■ Prompt 1:
Scale the rows starting with the line containing "The image size is (1442, 577)." and going on through the line containing "[x=97, y=17]", including both of those lines. Write them out again with their requests, but multiply every coordinate in the answers by 1.85 and round it to a whole number, with halves rounding up.
— BEGIN Extract to read —
Thursday, December 29, 2011

The Devil's Brood, Part 4-

In which we assassinate the characters of Eleanor, Young Henry, Richard, Geoffrey and John.

If you think about it, Henry II and Eleanor of Aquitaine were a disaster waiting to happen.

Henry was a classic match of incredible ability and enormous flaws. He was intelligent, energetic, brave, charismatic, generous, loyal and well educated. He had a gift for law, management, politics and war. And, unlike many kings of his time, he seemed to genuinely care about what happened to his non-noble subjects. But he was also cursed with what your high school counselor would have called "anger management issues" and "impulse control challenges." In short, he flew off the handle and doinked anything that moved.
— END Extract to read —
■ Prompt 2:
Print the passage from the post on Henry II and Eleanor of Aquitaine above word for word, starting with "Henry was a" and going on through "anything that moved.".
— BEGIN Available data —
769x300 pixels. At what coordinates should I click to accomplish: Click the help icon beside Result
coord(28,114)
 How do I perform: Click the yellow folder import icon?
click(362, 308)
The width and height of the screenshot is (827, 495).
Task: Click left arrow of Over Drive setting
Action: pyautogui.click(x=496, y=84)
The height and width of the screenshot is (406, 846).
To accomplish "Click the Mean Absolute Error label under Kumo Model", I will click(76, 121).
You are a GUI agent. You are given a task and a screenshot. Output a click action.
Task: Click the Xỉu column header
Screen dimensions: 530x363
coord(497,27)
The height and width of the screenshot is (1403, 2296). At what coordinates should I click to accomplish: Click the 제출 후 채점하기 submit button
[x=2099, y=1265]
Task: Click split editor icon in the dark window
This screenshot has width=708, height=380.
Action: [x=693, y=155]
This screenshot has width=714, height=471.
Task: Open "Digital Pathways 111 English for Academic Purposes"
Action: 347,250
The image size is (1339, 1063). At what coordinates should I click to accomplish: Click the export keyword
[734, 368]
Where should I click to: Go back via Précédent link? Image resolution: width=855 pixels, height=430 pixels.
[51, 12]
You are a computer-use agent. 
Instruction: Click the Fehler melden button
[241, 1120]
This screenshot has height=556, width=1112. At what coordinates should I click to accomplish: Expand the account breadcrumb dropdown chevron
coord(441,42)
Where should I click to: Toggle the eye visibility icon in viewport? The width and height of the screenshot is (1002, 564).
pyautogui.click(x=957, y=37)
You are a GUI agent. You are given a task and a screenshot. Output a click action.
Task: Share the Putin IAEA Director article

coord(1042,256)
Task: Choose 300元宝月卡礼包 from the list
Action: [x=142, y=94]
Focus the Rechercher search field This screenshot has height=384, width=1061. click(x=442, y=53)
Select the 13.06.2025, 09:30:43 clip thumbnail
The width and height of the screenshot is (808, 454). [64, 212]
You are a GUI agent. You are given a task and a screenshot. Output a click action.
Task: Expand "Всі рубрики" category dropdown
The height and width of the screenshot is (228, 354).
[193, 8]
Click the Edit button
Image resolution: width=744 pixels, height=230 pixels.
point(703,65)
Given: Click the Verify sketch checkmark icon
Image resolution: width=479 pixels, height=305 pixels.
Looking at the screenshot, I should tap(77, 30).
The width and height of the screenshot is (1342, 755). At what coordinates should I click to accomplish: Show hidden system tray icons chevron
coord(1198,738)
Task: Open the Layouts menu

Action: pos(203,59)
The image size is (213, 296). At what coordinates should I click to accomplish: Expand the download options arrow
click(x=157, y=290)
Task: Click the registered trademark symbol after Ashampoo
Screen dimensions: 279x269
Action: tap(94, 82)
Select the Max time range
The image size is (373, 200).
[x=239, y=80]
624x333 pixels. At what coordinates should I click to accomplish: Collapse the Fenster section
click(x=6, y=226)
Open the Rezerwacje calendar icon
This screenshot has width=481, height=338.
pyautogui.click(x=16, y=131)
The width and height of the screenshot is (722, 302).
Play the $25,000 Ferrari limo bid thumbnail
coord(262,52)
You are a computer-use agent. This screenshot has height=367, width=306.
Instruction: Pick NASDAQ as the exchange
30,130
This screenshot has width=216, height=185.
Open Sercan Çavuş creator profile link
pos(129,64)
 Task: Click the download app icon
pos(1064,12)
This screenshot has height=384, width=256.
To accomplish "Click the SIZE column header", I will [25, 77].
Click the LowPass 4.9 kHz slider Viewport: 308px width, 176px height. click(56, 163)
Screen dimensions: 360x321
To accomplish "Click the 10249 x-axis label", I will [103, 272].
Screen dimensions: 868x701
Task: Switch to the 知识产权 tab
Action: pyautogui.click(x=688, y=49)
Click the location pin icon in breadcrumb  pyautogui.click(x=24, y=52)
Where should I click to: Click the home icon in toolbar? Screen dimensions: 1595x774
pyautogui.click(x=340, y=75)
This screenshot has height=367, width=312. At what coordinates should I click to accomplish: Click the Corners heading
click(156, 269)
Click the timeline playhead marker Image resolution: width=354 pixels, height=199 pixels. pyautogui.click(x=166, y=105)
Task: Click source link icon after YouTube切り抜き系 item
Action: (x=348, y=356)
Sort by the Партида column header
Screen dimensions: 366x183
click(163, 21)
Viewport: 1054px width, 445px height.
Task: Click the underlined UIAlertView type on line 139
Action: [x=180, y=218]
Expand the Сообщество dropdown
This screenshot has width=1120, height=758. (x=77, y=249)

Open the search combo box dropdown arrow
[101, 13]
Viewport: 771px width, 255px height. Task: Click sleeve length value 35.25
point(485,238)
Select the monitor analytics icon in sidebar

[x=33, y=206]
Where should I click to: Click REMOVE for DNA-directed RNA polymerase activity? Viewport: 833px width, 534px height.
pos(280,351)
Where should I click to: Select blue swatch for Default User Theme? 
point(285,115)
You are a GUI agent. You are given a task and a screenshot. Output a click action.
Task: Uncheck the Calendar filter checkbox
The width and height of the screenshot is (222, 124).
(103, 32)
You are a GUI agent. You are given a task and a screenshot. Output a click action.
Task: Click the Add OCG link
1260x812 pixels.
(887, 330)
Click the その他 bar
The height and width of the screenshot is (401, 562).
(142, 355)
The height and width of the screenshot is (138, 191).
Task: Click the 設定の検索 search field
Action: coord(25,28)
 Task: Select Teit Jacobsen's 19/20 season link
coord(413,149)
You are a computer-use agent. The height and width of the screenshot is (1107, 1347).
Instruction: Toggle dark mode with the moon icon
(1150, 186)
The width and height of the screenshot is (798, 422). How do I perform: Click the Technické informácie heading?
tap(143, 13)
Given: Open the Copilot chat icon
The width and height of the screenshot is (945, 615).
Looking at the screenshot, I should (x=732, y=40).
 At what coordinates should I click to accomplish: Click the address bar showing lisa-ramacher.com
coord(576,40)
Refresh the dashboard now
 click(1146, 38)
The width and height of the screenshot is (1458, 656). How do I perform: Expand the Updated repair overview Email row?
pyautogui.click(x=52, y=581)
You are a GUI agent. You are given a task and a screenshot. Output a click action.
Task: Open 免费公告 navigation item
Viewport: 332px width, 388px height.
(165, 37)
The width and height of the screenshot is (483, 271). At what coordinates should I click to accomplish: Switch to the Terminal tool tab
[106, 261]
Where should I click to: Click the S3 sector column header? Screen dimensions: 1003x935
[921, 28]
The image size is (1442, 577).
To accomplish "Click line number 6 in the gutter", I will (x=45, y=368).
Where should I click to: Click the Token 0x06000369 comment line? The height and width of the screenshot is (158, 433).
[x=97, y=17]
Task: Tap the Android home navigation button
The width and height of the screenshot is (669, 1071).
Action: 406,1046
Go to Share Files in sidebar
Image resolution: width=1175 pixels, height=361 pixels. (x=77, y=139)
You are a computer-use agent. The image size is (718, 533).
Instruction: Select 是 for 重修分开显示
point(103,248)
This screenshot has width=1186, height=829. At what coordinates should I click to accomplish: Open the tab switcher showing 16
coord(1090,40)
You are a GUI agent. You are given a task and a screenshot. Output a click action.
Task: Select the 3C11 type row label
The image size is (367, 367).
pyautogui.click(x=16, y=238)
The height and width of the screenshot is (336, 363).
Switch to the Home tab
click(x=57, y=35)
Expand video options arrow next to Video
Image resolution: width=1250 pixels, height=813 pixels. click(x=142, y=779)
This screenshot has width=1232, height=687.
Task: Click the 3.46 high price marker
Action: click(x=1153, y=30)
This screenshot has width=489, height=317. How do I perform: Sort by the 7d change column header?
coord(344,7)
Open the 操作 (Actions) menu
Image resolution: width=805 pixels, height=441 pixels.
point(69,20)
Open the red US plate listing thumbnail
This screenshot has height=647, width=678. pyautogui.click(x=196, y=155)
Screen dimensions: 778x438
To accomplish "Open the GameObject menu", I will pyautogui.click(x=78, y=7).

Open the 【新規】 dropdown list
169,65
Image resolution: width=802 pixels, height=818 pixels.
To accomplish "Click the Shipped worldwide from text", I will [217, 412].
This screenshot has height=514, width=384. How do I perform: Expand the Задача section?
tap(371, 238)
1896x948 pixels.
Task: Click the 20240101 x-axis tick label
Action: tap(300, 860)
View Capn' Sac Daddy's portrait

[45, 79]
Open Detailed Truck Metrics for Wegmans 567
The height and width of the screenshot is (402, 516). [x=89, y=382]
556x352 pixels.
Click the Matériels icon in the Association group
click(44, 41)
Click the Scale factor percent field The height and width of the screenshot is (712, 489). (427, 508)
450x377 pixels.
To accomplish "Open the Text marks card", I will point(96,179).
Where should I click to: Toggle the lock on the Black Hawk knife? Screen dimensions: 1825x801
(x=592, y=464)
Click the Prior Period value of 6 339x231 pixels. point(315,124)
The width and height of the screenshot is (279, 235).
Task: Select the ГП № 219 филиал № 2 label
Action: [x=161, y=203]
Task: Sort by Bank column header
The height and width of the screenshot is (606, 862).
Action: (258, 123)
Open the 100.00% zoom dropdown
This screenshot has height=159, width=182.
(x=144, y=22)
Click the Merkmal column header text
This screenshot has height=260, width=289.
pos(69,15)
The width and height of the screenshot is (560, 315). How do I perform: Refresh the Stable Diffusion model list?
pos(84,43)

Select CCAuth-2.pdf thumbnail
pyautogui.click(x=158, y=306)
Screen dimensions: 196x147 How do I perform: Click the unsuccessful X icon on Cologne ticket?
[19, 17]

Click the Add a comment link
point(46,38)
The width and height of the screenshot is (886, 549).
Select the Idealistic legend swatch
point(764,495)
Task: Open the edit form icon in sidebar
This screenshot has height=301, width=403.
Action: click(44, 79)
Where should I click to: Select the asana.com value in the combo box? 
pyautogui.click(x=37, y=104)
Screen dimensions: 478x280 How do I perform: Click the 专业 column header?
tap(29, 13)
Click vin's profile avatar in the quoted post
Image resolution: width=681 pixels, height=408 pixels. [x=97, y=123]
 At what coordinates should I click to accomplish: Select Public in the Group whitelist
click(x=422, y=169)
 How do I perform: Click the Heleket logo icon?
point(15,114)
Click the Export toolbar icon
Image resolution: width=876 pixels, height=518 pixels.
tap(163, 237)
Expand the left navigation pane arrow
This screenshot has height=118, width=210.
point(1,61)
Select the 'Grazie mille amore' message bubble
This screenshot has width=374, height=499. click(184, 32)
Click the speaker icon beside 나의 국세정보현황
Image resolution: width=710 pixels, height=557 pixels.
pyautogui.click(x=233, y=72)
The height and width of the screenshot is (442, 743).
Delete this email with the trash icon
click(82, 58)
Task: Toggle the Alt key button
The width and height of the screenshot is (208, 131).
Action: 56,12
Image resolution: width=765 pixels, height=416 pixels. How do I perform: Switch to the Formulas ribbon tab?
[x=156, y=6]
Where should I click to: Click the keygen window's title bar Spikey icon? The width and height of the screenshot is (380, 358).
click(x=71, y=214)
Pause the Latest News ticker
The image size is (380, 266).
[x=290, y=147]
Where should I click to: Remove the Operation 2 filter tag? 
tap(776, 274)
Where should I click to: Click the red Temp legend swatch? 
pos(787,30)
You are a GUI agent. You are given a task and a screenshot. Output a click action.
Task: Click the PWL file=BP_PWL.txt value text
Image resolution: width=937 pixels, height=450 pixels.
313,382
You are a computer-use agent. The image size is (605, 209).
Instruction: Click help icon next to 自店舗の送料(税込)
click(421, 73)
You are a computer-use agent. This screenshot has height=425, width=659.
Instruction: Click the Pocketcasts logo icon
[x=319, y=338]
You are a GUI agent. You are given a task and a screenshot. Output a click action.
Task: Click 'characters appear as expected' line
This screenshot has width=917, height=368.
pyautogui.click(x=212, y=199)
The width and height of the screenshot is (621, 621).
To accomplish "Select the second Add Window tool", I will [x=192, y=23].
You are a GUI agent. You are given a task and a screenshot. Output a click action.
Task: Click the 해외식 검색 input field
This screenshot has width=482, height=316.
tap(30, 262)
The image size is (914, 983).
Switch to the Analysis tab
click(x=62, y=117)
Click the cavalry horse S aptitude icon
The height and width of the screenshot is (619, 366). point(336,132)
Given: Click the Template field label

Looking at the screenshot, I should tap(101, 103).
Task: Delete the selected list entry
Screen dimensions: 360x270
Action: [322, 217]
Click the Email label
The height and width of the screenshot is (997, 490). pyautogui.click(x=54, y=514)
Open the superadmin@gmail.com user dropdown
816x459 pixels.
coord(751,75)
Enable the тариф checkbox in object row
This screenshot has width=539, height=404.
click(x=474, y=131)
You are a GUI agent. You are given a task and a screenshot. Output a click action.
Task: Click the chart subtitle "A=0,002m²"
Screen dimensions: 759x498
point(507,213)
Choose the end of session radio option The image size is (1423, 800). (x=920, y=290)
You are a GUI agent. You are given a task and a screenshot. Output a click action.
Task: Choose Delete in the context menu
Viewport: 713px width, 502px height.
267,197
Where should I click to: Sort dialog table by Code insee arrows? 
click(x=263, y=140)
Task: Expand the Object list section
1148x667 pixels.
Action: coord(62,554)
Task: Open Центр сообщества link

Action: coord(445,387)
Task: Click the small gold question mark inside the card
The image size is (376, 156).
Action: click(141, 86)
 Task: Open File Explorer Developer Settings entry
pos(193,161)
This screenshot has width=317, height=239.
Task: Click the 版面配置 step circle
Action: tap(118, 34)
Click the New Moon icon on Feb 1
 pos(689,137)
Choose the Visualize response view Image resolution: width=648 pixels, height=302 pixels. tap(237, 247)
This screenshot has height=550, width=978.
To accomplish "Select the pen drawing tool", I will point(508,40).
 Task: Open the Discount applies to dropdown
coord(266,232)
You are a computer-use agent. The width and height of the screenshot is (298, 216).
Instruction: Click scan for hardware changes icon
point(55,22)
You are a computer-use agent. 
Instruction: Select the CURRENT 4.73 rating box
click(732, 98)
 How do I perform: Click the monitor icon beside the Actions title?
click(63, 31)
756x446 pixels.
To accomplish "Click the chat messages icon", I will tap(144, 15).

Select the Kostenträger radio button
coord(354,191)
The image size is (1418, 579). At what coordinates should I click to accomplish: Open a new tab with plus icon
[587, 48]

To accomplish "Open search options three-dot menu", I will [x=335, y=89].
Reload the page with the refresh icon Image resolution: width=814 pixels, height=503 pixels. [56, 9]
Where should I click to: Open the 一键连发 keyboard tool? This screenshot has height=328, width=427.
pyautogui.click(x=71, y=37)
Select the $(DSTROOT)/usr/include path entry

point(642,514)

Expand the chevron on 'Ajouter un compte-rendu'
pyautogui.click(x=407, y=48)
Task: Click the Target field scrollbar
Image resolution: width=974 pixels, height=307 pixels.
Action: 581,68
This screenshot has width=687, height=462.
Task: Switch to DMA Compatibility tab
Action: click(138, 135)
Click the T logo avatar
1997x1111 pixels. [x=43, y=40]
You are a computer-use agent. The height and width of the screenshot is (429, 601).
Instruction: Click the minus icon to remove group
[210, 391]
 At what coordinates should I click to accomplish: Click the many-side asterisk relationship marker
— END Available data —
■ Full output 1:
The image size is (1442, 577).
To accomplish "Click line number 6 in the gutter", I will (x=83, y=681).
Where should I click to: Click the Token 0x06000369 comment line? The height and width of the screenshot is (158, 433).
[x=179, y=31]

■ Full output 2:
Henry was a classic match of incredible ability and enormous flaws. He was intelligent, energetic, brave, charismatic, generous, loyal and well educated. He had a gift for law, management, politics and war. And, unlike many kings of his time, he seemed to genuinely care about what happened to his non-noble subjects. But he was also cursed with what your high school counselor would have called "anger management issues" and "impulse control challenges." In short, he flew off the handle and doinked anything that moved.